Uma obra para ler cuidadosamente, dá para entender esta faceta tão cara ao colonialismo português: as alianças gentílicas contra o insurreto, transformado em inimigo do colonizador e dos outros régulos.

Um abraço do
Mário


A eterna polémica sobre o racismo no colonialismo português (4)

Beja Santos

René Pélissier
O mais recente livro de René Pélissier em Portugal intitula-se “Portugueses e Espanhóis na Oceânia, duas formas de resolver insurreições”, Principia / Tribuna da História, 2018. O autor justifica assim a substância do seu trabalho: “Trata-se de examinar e comparar, durante um curto período (1887-1899), as atitudes e atividades militares de duas colonizações ibéricas, face às resistências armadas e rebeliões de sociedades ou autoridades indígenas que pretenderam subjugar em duas ilhas da Oceânia: Timor para os portugueses, Ponape para os Espanhóis”. Como é óbvio, o foco desta leitura passa pela questão colonizadora, os métodos usados para a pacificação de gente insubmissa. O autor compara o potencial militar espanhol e português no Pacífico, as duas potências coloniais estavam na curva descendente, com as finanças praticamente falidas, a Espanha sonhava com a expansão, Portugal com a retenção, os seus efetivos tinham recrutamentos diferentes, O efetivo português era multifacetado em termos de origem (muito poucos metropolitanos, indiano ou sino-portugueses de Macau e, após 1878, algumas tropas africanas vindas de Moçambique). O jogo de alianças tinha a ver com o génio colonial português baseado na manipulação dos chefes gentílicos, em caso de necessidade pagava-se ao inimigo dos insurretos nesta ou naquela ocasião, compensava-se o aliado com o saque, assim se procedia com os guerreiros das montanhas, os régulos (“liurais”) e os seus nobres, hostes sempre provisórias. René Pélissier lembra que na época Timor era uma ilha de cortadores de cabeças inveterados que adoravam bater-se pelo saque e guarnecer de crânios as fortificações das suas aldeias. A administração podia reunir, sob a sua bandeira, 15 ou mesmo 20 régulos, qualquer coisa como 10 mil homens armados, mais o milhar de moradores de choque e uma escassa centena de soldados regulares de apoio (moçambicanos e artilheiros). Para quem já estudou as campanhas de pacificação do Capitão Teixeira Pinto, há pouca novidade.

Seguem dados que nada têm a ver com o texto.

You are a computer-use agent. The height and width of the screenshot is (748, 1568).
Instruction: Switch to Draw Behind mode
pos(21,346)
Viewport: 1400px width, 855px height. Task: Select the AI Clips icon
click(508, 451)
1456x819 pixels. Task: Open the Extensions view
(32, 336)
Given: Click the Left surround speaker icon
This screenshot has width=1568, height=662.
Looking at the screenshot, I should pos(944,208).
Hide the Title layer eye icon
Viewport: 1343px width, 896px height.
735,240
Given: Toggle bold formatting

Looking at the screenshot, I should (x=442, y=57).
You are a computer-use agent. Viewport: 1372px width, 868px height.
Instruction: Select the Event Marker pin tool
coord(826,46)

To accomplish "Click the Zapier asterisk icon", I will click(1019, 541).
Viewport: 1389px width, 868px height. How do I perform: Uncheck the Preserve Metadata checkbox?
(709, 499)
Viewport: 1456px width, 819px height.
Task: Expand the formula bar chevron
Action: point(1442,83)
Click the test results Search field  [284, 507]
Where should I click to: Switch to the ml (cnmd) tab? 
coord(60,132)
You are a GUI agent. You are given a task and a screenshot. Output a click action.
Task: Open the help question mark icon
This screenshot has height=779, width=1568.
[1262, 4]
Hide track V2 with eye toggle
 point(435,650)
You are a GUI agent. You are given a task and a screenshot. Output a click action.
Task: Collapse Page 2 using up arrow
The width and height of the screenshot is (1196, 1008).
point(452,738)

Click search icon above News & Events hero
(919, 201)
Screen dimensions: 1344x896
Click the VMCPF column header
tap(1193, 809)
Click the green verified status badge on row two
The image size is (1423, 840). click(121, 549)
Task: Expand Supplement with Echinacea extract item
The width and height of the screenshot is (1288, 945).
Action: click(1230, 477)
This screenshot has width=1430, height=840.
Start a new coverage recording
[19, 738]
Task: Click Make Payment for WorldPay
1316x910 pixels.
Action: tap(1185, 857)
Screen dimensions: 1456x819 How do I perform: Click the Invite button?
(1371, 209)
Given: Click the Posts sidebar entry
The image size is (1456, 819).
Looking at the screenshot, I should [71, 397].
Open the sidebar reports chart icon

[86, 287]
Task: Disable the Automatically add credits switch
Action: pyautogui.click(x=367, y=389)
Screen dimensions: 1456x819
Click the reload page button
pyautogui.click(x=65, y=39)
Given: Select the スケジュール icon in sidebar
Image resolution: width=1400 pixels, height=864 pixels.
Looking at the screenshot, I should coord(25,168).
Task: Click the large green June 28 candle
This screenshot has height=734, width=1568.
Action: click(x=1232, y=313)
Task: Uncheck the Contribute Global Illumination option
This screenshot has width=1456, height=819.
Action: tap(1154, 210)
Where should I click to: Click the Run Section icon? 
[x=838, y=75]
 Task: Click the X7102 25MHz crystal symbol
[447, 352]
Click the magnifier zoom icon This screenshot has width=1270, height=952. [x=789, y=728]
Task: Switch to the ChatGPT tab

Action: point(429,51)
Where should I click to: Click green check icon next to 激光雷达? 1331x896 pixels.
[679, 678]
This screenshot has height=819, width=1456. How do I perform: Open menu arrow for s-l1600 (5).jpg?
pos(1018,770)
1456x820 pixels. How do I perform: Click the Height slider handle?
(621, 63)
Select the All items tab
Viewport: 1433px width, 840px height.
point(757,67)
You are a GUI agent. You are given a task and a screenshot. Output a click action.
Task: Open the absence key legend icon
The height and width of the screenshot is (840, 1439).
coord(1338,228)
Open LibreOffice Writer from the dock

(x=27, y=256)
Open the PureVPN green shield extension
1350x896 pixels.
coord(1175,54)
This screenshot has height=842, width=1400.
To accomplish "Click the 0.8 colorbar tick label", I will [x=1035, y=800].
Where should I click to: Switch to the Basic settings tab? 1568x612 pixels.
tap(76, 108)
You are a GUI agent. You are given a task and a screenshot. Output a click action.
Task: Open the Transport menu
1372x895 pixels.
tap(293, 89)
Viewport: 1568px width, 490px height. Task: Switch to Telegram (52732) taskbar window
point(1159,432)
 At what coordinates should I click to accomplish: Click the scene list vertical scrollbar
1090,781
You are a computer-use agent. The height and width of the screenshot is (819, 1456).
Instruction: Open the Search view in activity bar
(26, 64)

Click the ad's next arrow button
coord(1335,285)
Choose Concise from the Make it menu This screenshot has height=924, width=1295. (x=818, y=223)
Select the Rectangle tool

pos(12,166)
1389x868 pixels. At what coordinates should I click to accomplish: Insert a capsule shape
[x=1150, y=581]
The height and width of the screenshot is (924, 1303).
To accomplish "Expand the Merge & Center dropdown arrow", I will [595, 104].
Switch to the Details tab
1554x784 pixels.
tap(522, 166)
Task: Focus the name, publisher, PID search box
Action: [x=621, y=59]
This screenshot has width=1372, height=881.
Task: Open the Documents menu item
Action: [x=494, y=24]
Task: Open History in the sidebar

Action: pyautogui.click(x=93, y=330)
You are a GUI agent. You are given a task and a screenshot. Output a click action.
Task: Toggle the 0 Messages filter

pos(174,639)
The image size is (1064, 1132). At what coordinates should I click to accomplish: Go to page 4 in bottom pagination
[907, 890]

O governo português vivia num período singularmente crítico, tinha-se perdido o Brasil e a quase totalidade do seu primeiro império, o Oriental (salvo os entrepostos da Índia, Macau e uns pequenos retalhos na Insulíndia), apostava-se decididamente em África, ainda houve o sonho de criar um território homogéneo de Angola a Moçambique, mas a Grã-Bretanha lançou o Ultimato, encurtou-se o sonho para Angola e Moçambique. Os espanhóis sentiam-se inquietos com a presença britânica e alemã na vizinhança, houve mesmo um contencioso com Berlim, quando esta anunciou a posse das Carolinas, Madrid reagiu e mandou ocupar, assim se criou Ponape. Observa o autor: “Sem o saber, o governador das Carolinas Orientais tinha acabado de desembarcar num vespeiro a 3800 km de Manila, ou seja, a 15 dias de distância por navio-correio a vapor. A distância até à capital das Filipinas é quase igual à que separa Timor de Macau: aproximadamente 3600 km”.

1887 foi um ano sangrento para os governadores espanhol e português. A 3 de março de 1887, o governador de Timor foi morto pelos seus auxiliares, em Dili; a 4 de julho do mesmo ano o governador espanhol das Carolinas Orientais foi abatido pelos seus novos colonizados. Recorde-se a existência de diferenças nos dois processos coloniais. Em Ponape, a colónia era de fresca data, havia a ingerência de estrangeiros, desde os baleeiros aos comerciantes, contenda entre capuchinhos e missionários metodistas, era um poder colonial frágil que obrigou à mobilização de efetivos para um regresso em força. O novo governador de Timor, o Capitão-de-Fragata Rafael Jácome Lopes de Andrade possuía apenas um vapor em mau estado, duas companhias de soldados africanos, alguns soldados europeus e maratas (de Goa), num efetivo total provável de 250 homens. Empreendeu uma pequena campanha vitoriosa na Costa Norte e tomou medidas promissoras de apaziguamento, perdoou a vários régulos insubmissos. Em Ponape, andava-se a ferro e fogo, os governadores de Timor envolveram-se em companhas, agregaram auxiliares indígenas, intimidaram, incendiaram, usaram os métodos mais radicais. Em Lisboa, numa década de desespero financeiro, em que se chegou a pensar em confiar Timor a uma companhia majestática segundo o modelo moçambicano, seguia-se com admiração o que os governadores obtinham, a preços low cost.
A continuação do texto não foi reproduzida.